● Brief: Please return the lines below verbatim, beginning at the one that has "Task: Go to the ДОМ menu item" and stopping after the one that has "You are a computer-use agent. The image", and add no other lines.

Dataset entries
......

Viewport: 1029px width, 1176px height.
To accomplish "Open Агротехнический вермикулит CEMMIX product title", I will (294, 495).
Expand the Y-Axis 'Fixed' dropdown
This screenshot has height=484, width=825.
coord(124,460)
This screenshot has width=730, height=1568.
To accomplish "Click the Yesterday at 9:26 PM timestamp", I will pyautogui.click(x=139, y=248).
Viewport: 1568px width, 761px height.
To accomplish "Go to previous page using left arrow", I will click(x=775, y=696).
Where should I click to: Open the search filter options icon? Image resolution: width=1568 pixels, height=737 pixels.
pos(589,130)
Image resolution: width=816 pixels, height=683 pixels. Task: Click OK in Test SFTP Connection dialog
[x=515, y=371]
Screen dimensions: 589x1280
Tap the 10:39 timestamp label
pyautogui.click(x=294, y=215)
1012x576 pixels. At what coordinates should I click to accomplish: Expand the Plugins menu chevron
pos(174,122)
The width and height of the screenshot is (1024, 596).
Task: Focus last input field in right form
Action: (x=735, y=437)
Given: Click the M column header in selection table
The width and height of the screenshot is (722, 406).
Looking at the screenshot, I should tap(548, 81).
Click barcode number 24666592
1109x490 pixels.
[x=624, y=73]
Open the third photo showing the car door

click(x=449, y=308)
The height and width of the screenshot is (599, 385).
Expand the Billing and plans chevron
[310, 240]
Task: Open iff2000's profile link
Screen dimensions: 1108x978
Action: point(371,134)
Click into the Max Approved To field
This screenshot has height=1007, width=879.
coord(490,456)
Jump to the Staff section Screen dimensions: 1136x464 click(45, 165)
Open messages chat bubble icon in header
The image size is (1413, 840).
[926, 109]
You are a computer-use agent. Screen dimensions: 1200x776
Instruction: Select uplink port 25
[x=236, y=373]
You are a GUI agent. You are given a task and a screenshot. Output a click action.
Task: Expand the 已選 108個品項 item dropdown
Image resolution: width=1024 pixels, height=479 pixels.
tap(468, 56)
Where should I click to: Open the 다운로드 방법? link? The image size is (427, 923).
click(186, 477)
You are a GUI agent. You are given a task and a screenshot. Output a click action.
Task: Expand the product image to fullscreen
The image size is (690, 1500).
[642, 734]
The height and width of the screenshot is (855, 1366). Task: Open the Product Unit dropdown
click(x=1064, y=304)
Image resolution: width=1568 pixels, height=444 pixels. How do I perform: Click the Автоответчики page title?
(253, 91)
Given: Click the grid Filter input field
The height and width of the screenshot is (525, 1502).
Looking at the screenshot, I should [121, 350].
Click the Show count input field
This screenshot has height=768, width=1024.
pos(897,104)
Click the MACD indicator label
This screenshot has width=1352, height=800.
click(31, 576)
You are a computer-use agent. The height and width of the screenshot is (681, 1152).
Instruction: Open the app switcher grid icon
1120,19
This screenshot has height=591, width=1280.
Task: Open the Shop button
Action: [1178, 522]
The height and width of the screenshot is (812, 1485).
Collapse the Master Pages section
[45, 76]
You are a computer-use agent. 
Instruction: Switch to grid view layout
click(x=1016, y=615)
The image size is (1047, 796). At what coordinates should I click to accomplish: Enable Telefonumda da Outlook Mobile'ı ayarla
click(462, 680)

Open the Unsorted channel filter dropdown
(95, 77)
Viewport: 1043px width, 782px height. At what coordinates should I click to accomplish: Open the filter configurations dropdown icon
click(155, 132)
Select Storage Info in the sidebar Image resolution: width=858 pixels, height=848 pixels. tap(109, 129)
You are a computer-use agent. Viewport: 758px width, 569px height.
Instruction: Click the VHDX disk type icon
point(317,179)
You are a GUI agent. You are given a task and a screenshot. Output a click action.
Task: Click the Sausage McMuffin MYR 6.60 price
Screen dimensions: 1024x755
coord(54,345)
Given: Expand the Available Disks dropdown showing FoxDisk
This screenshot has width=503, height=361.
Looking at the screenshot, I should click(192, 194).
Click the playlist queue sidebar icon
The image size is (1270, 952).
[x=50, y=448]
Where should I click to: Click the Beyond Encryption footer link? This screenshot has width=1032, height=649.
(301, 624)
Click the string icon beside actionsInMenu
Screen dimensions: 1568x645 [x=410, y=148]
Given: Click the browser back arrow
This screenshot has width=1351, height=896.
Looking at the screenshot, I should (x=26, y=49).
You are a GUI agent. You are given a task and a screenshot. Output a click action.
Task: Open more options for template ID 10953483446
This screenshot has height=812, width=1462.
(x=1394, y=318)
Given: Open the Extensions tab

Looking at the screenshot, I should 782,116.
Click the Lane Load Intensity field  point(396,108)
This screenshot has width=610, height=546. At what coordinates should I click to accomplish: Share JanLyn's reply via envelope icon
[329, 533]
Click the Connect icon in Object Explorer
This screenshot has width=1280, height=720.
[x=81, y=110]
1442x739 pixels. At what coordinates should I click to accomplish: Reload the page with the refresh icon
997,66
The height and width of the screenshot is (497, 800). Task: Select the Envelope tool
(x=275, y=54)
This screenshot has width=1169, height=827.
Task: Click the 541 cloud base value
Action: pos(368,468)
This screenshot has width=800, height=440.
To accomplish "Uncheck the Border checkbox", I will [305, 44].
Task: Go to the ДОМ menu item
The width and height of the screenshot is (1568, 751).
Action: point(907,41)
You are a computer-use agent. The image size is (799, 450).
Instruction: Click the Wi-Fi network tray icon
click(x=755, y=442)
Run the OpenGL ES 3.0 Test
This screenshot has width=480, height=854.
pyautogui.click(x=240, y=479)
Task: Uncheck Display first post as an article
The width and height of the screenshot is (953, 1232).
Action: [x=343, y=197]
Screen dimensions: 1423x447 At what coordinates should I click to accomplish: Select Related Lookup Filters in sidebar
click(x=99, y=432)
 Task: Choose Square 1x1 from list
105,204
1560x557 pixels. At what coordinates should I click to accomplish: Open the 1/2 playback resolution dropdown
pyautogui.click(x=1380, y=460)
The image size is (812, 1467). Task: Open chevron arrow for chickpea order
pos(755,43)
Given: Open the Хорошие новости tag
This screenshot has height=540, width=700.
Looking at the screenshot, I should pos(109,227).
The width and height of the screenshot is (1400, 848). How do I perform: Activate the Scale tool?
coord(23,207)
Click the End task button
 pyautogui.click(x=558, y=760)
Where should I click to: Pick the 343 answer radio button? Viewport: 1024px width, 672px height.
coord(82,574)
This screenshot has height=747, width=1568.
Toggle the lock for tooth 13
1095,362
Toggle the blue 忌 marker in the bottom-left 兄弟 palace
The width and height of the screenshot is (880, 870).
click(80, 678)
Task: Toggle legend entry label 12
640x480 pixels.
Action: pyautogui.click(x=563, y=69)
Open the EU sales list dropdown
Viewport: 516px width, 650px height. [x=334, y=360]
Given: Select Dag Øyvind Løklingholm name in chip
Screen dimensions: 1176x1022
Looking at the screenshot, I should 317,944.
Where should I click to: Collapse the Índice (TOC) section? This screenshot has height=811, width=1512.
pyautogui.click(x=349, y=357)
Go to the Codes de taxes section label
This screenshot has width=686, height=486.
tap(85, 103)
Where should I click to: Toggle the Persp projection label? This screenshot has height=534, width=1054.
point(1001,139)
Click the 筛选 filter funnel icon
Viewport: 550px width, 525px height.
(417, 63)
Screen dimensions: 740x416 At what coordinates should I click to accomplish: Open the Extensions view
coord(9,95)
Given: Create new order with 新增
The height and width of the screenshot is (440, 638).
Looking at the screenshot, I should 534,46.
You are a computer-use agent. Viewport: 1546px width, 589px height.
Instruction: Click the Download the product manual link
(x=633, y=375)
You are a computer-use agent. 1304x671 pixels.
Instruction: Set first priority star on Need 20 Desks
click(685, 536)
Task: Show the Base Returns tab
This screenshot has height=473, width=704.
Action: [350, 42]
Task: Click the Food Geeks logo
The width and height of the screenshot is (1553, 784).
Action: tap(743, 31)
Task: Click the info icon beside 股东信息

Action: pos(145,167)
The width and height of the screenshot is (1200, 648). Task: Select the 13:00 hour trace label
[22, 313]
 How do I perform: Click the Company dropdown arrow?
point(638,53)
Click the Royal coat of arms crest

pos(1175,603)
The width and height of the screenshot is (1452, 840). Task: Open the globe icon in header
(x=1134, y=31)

......

● Expected output:
Task: Go to the ДОМ menu item
The width and height of the screenshot is (1568, 751).
Action: point(907,41)
You are a computer-use agent. The image size is (799, 450).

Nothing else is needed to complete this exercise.